请将下方关于法律信仰的文段中，从“混淆法律信仰概念的现象在肯定”起，到“心服膺明显不利于自己的判决?”止(含这两处)的部分一字不改地抄录出来。

# 给定文本

┌────────

抛开宗教信仰的前提,孤立地谈论中国法律信仰的正反论者们在论及法律信仰的超验意识时,往往很难有效识别其与法律的经验认知之间的界限,总会无意识地将法律信仰降低到乃至混同于经验和理性认知的层面。其中表现最突出者,乃是否定论阵营中的张永和。他与梁治平关于“Law has to be believed in or it will not work”这句英文中的believe in一词的汉语翻译是“信任”还是“信仰”打了一场众人皆知的笔墨官司,后来熊秉元竟也参与了批判。[15]张先生力辩伯尔曼一书中的原意应该是“法律应该被‘信任’而非被‘信仰’”,他借用康德的“纯粹理性”来对信仰进行最为狭隘的界定,认为信仰是与权威相对应的一个概念,是一个完全基于内心信念而不受任何外在权威强制的“自己与自己订立的诺成合同”。在此限定之下,法律乃至宗教信仰都因其与世俗权威有着不可避免的关联而有别于严格意义上的“信仰”概念。人们迫于法律的强制力而遵守法律,充其量只能算是“信任”而绝非“信仰”,法律的强制力来自于统治者而不是上帝的权威,更不是守法者自己内心的“纯粹理性”。[16]张先生用实证主义的法律观来证伪法律信仰命题,实际上是混淆了经验意识与超验意识的界限,他将“信仰”一词限定于个体内心的信念而完全绝缘于外界世俗的社会环境,恐怕是连世界上最虔诚的宗教也不会接受这种定义,试想:信仰若完全局限于个体的精神信念而无社会性,又如何能够保证秉承它的信徒能够身体力行而使自己绵延长久呢?
 
混淆法律信仰概念的现象在肯定论者的阵营里表现亦很突出,他们甚至制造出了颇为怪异的词语组合。比如,刘旺洪将法律信仰定义为“理性化了的激情和激情化了的理性”,[17]黄文艺则借用贺麟“实用的信仰”的说法,提出“工具合理型法律信仰”的概念,[18]苏力从功利主义的角度,将法律信仰定义为“一个演进的理性选择结果”。[19]这些将法律信仰混同于理性算计的方式很难解决人们在法律实践中信仰与利害发生冲突的情形:在法律的竞技场上,打官司毕竟有输有赢,输的人怎样才从内心服膺明显不利于自己的判决?

└────────

# 所给资料
┌────────

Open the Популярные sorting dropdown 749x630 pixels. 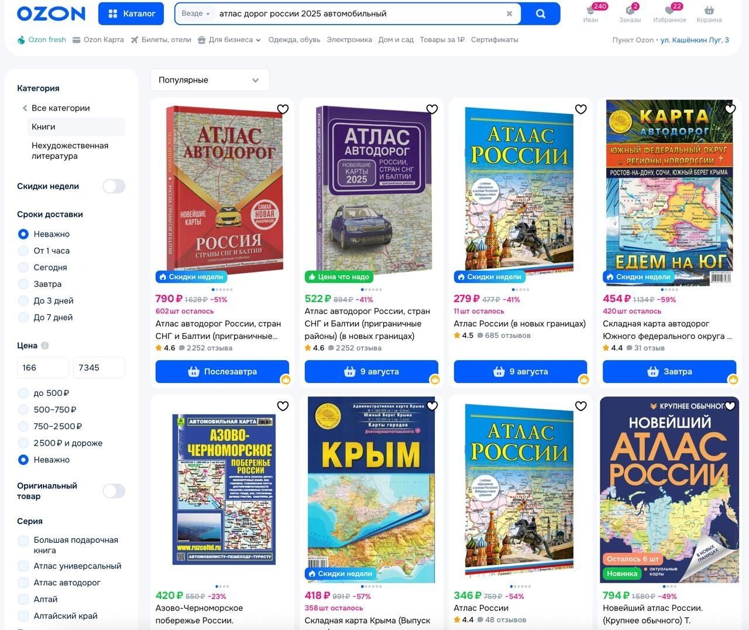(x=209, y=80)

└────────

# 答案
混淆法律信仰概念的现象在肯定论者的阵营里表现亦很突出,他们甚至制造出了颇为怪异的词语组合。比如,刘旺洪将法律信仰定义为“理性化了的激情和激情化了的理性”,[17]黄文艺则借用贺麟“实用的信仰”的说法,提出“工具合理型法律信仰”的概念,[18]苏力从功利主义的角度,将法律信仰定义为“一个演进的理性选择结果”。[19]这些将法律信仰混同于理性算计的方式很难解决人们在法律实践中信仰与利害发生冲突的情形:在法律的竞技场上,打官司毕竟有输有赢,输的人怎样才从内心服膺明显不利于自己的判决?